- _Task directions_
Rewrite everything in the rows below, from the line containing "Click the 8.19 price annotation marker" down to the line containing "I will pos(412,189).", renaming "Brownie" to "Cheesecake" and leaving all else as it is.

[Saved data entries]
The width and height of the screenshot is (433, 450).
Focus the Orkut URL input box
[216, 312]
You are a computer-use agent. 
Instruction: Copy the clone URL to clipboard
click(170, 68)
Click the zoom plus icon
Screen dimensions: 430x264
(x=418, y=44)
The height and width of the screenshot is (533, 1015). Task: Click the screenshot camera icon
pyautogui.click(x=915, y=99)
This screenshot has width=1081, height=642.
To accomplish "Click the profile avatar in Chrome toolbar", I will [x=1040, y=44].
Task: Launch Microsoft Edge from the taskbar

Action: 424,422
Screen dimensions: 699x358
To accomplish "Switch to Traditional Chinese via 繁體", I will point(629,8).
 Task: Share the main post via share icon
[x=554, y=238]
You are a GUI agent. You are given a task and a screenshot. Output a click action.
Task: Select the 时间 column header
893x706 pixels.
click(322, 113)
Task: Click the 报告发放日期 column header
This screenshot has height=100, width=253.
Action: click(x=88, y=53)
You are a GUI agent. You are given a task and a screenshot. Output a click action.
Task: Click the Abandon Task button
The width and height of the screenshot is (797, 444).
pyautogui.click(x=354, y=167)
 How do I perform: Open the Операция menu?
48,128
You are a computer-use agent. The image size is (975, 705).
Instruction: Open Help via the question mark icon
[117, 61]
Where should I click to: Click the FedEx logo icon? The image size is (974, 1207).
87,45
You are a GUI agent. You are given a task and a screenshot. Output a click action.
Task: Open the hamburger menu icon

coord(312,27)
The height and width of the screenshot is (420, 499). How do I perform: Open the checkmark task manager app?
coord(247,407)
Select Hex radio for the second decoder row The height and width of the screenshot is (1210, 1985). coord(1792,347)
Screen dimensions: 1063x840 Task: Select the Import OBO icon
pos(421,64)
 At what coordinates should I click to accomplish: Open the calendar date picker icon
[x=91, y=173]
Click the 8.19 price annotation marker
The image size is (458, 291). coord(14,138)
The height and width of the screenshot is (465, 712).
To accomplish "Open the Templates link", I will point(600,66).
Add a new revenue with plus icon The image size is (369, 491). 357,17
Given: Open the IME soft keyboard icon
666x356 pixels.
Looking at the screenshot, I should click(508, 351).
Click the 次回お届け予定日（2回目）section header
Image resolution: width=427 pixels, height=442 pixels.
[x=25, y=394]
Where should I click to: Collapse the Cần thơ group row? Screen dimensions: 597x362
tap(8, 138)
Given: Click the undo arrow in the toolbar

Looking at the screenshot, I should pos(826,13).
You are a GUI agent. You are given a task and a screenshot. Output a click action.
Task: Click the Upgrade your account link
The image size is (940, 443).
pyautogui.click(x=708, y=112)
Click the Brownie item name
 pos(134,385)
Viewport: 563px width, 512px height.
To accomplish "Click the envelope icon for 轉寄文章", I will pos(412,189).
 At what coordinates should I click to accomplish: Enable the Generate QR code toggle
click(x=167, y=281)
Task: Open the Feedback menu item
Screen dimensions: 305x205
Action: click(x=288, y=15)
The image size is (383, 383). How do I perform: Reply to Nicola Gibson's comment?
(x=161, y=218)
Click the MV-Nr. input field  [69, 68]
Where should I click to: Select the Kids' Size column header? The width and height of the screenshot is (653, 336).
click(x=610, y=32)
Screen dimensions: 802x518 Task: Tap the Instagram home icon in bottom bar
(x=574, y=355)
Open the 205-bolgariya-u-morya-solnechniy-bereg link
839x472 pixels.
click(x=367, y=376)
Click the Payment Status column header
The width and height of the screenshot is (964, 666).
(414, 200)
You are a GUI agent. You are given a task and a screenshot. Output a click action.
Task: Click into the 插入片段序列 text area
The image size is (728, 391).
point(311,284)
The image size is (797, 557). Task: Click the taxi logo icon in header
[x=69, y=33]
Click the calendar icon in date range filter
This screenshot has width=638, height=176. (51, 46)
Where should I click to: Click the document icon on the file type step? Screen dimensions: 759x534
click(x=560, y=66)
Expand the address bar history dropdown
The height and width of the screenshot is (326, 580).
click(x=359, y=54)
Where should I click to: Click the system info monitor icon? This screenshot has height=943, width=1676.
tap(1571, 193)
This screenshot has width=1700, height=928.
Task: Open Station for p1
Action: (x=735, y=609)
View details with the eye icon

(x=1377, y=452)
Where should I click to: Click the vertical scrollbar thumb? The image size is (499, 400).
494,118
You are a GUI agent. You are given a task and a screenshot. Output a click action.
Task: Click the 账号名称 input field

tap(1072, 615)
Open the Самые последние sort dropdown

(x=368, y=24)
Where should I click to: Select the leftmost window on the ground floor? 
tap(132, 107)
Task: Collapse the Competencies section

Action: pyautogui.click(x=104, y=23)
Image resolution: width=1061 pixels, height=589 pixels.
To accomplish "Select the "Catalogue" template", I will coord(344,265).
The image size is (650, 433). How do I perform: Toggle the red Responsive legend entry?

- _Answer_
Click the 8.19 price annotation marker
The image size is (458, 291). coord(14,138)
The height and width of the screenshot is (465, 712).
To accomplish "Open the Templates link", I will point(600,66).
Add a new revenue with plus icon The image size is (369, 491). 357,17
Given: Open the IME soft keyboard icon
666x356 pixels.
Looking at the screenshot, I should click(508, 351).
Click the 次回お届け予定日（2回目）section header
Image resolution: width=427 pixels, height=442 pixels.
[x=25, y=394]
Where should I click to: Collapse the Cần thơ group row? Screen dimensions: 597x362
tap(8, 138)
Given: Click the undo arrow in the toolbar

Looking at the screenshot, I should pos(826,13).
You are a GUI agent. You are given a task and a screenshot. Output a click action.
Task: Click the Upgrade your account link
The image size is (940, 443).
pyautogui.click(x=708, y=112)
Click the Cheesecake item name
 pos(134,385)
Viewport: 563px width, 512px height.
To accomplish "Click the envelope icon for 轉寄文章", I will pos(412,189).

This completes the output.